Brief A: Quote the piece on Crosby's songs word for word, between "As songwriting and" and "or blues either.", inclusive.
Brief B: Continue the piece on Crosby's songs from the point where it stops.

Source extract:
------------------------------------
As songwriting and as a sound, "Triad" forms a triptych with "Everybody's Been Burned" and the next tune in our selection today, "Guinnevere". What Crosby is doing in these songs - the crooned vocals with the long held notes, the intimacy and lack of drama or bombast, the unusual chords and tunings, the haze of drone-chimes -  became clarified for me when I read that he was never into rock'n'roll. When all that was happening in the late '50s, he was listening to Chet Baker and cool jazz instead. Certainly, his vocals on those three songs owe nothing to rock but also little to folk or country or blues either.  


If it took me a while to fill out the Byrds discography, I only got to Crosby Stills and Nash in the second decade of the 21st Century. For some reason, the punk dismissal of that type of hippie music held sway in my head long after similar prohibitions about progressive rock or sophisto-rock (Steely Dan etc) had faded away. The idea of a song called "Marrakesh Express" was enough to put me off investigating. The S and the N element held no interest (Hollies = meh; Buffalo Springfield bypasses me apart from the very famous song, while as a personality Stills unappeals).  Even after moving to Los Angeles and experiencing first-hand the idyllic vibe of Laurel Canyon and Topanga Canyon, that era / area of rock history didn't draw me (apart from Joni).

So it was actually hearing "Guinnevere" used to spellbinding effect on the science fiction TV series DEVS that convinced me anything was there: the gold-graded images suited the gauzy radiance of the recording, the song's spacey stillness and suspension chimed perfectly with the suspense of the storyline. In the week after hearing "Guinnevere" in the show I must have played the song about forty times -  and "Triad", rediscovered through contiguity and affinity, another forty.
------------------------------------
Recorded information:
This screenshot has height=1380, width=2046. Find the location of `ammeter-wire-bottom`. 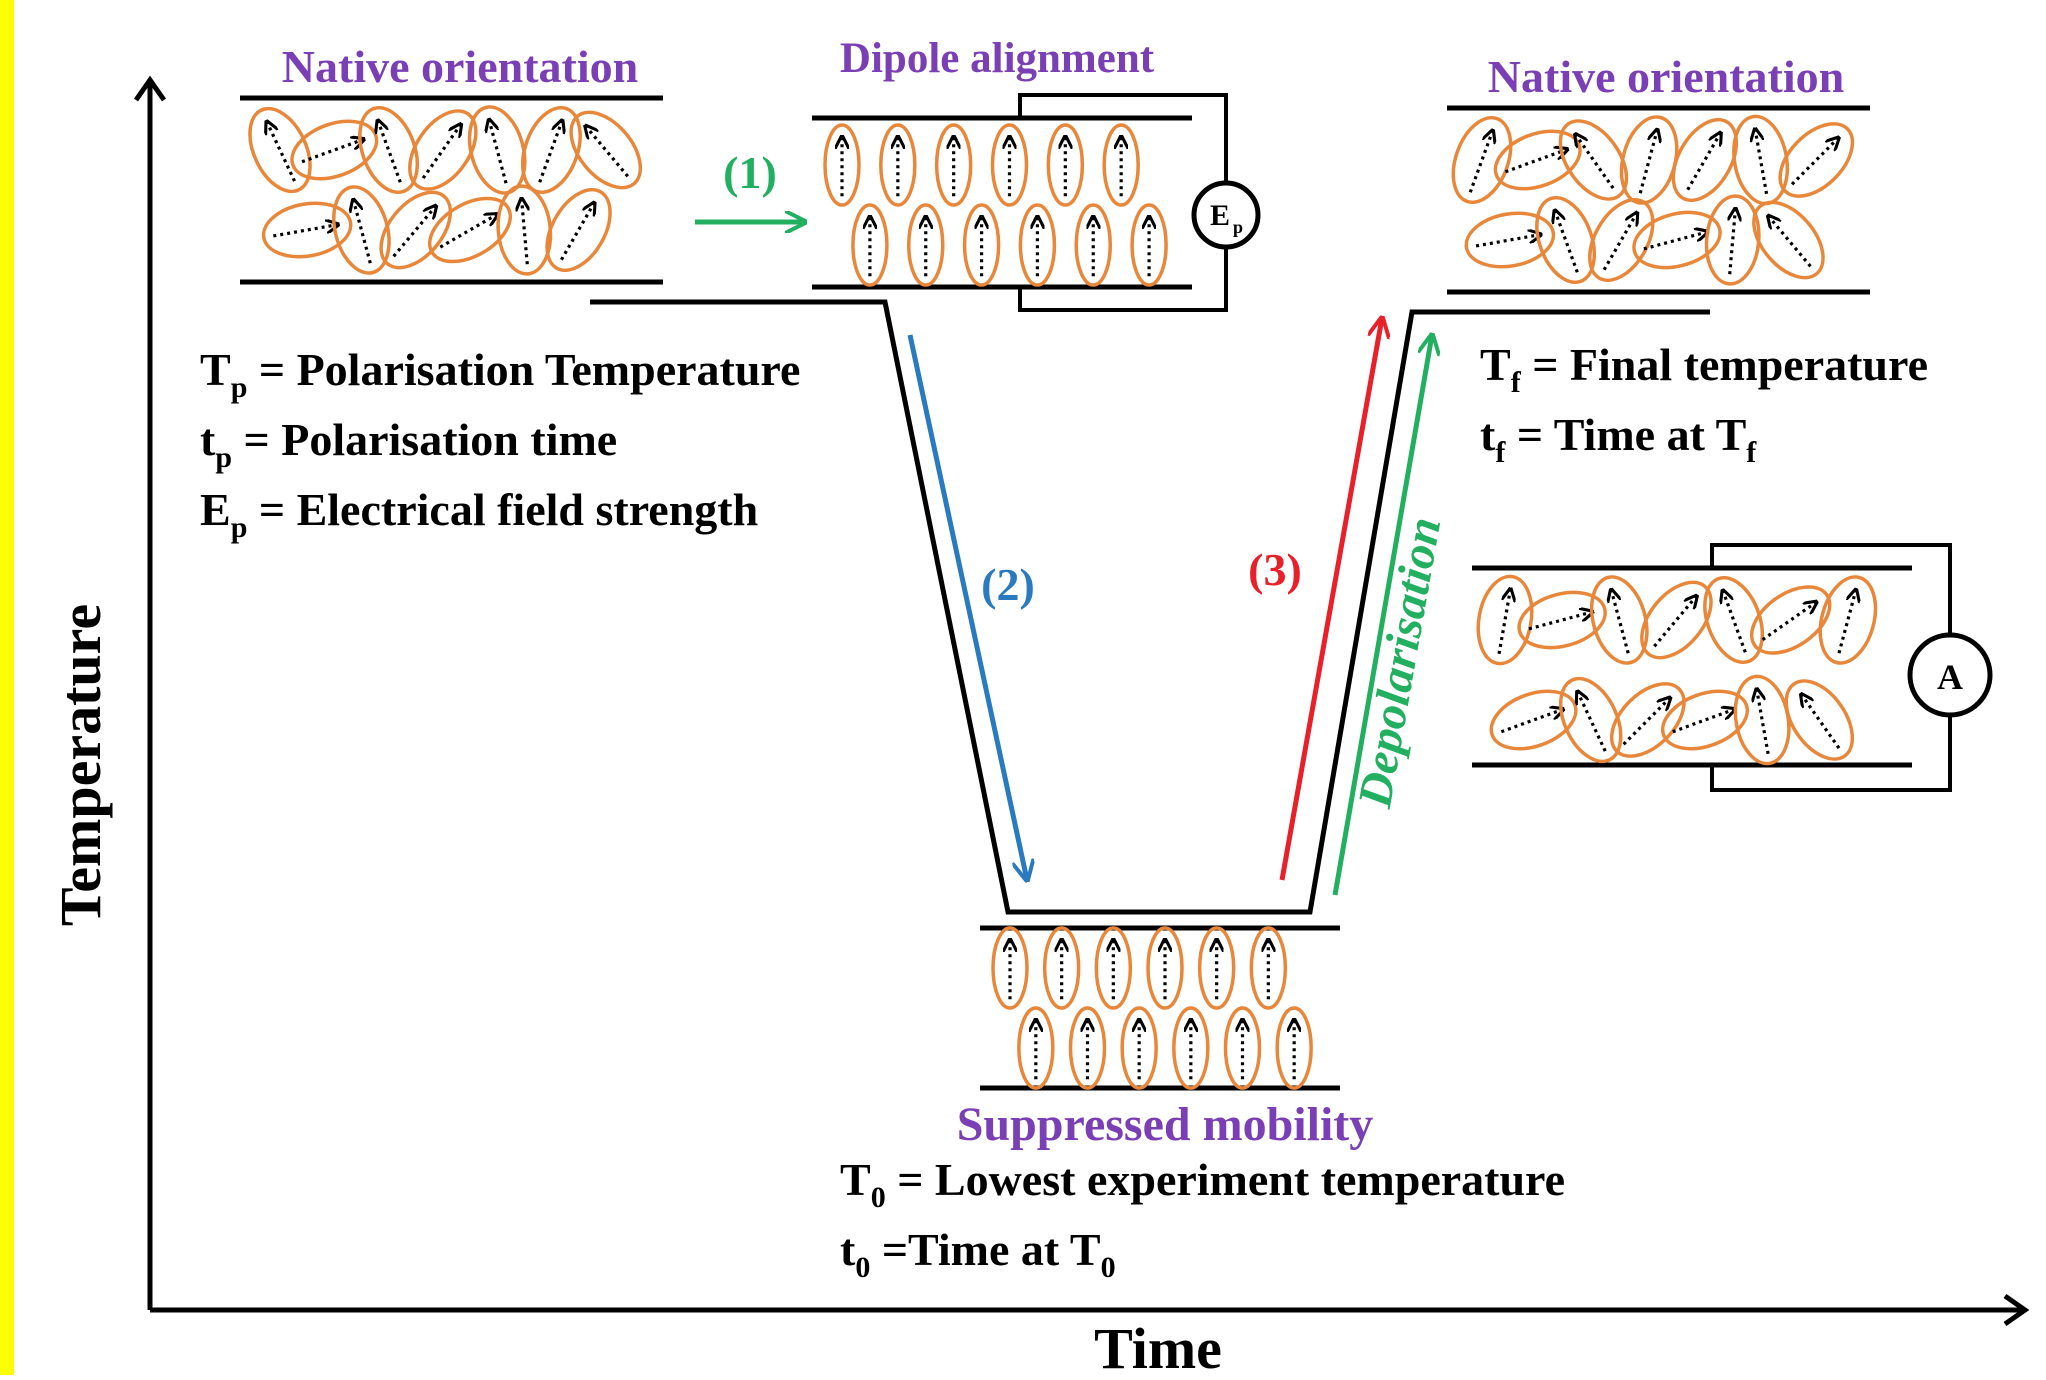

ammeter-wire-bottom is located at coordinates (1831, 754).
------------------------------------
Result A:
As songwriting and as a sound, "Triad" forms a triptych with "Everybody's Been Burned" and the next tune in our selection today, "Guinnevere". What Crosby is doing in these songs - the crooned vocals with the long held notes, the intimacy and lack of drama or bombast, the unusual chords and tunings, the haze of drone-chimes -  became clarified for me when I read that he was never into rock'n'roll. When all that was happening in the late '50s, he was listening to Chet Baker and cool jazz instead. Certainly, his vocals on those three songs owe nothing to rock but also little to folk or country or blues either.

Result B:
"Triad" and "Guinnevere" seem to go together especially, in style and sound. Thematically they may be cousins too:  "Guinevere" is inspired by three different inamorata of Crosby's. Crosby told Rolling Stone, "That is a very unusual song, it's in a very strange tuning (EBDGAD) with strange time signatures. It's about three women that I loved. One of whom was Christine Hinton - the girl who got killed who was my girlfriend - and one of whom was Joni Mitchell, and the other one is somebody that I can't tell.

I've yet to hear anything else quite as magical in the CS&N / CSN&Y discography but friends who are fans recommend these: 




Another take on "Guinnevere"


And here's Miles Davis's extremely expansive interpretation of "Guinnevere", which apparently Crosby disliked intensely, and had the balls, or ego, to tell him to his face.  A circle of influence was completed here: as Crosby said in one interview, “When I was young I must have listened to Sketches Of Spain 100 times... I learned if I changed tuning on the guitar then I could get chord inversions that were really different.” Some say that "Guinnevere" song is actually based on a motif from a Sketches of Spain song.


The story of Crosby's youth spent listening to modal jazz is related here

A bit from Graham Nash's memoir Wild Tales, a Rock & Roll Life about Miles and Crosby meeting in the street in New York in 1969 and Miles taking Crosby back to his brownstone pad to hear his take on "Guinnevere":

Miles put on the song, a twenty-minute version that riffed in myriad cosmic directions, and went into the bedroom with the blonde, leaving David there to smoke...  and listen to the track. A half hour later, Miles emerged from the bedroom rendezvous. “So, Dave, what do you think?” Crosby threw him one of his trademark glares. “Well, Miles, you can use the tune, but you have to take my name off of it.” Miles was crestfallen. “You don’t like it?” he asked. Crosby refused to temper his opinion, even for royalty like Miles Davis.

“No, man – no. I don’t like it at all.”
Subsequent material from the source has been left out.